ABOUT THIS EXERCISE: At the line with "You are a computer-use agent. The", start copying; carry on through the last line of the material below, exactly as written, and stop there.
────────────────
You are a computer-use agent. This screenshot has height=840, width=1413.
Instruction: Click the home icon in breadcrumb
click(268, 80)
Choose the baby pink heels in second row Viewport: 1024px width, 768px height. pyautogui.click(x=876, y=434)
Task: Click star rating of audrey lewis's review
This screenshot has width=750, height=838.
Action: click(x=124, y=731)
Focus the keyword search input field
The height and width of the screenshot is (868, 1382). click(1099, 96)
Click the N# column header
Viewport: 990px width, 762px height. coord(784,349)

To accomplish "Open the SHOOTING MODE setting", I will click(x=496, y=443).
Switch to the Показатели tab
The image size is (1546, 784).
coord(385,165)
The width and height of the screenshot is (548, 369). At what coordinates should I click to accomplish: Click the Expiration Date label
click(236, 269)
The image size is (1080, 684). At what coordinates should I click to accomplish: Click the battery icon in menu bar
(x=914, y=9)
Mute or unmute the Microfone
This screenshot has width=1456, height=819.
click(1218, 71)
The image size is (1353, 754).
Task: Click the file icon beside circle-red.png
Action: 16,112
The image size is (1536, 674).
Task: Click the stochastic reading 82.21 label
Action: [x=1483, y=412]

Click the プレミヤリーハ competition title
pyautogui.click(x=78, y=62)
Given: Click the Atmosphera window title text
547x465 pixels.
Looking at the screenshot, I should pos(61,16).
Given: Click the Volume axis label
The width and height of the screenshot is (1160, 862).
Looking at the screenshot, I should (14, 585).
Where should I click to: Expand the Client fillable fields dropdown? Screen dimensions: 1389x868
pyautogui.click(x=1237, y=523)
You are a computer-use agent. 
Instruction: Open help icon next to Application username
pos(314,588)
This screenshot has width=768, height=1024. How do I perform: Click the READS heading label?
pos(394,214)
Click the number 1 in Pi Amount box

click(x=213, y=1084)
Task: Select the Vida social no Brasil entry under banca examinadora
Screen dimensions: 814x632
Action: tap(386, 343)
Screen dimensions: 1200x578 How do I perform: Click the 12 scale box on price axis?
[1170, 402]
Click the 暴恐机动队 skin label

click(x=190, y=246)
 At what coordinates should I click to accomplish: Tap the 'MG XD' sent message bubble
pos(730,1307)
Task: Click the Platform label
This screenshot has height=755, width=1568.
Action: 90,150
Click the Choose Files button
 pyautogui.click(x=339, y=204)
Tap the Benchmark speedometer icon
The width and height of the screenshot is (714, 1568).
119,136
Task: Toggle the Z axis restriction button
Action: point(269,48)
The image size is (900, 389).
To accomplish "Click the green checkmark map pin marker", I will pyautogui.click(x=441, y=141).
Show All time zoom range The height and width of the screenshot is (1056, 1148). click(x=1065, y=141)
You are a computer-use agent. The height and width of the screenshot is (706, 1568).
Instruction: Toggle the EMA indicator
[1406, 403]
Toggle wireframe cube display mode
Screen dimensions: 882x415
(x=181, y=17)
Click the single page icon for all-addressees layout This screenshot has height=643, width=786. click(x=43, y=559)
────────────────
ANSWER SECTION:
You are a computer-use agent. The height and width of the screenshot is (706, 1568).
Instruction: Toggle the EMA indicator
[1406, 403]
Toggle wireframe cube display mode
Screen dimensions: 882x415
(x=181, y=17)
Click the single page icon for all-addressees layout This screenshot has height=643, width=786. click(x=43, y=559)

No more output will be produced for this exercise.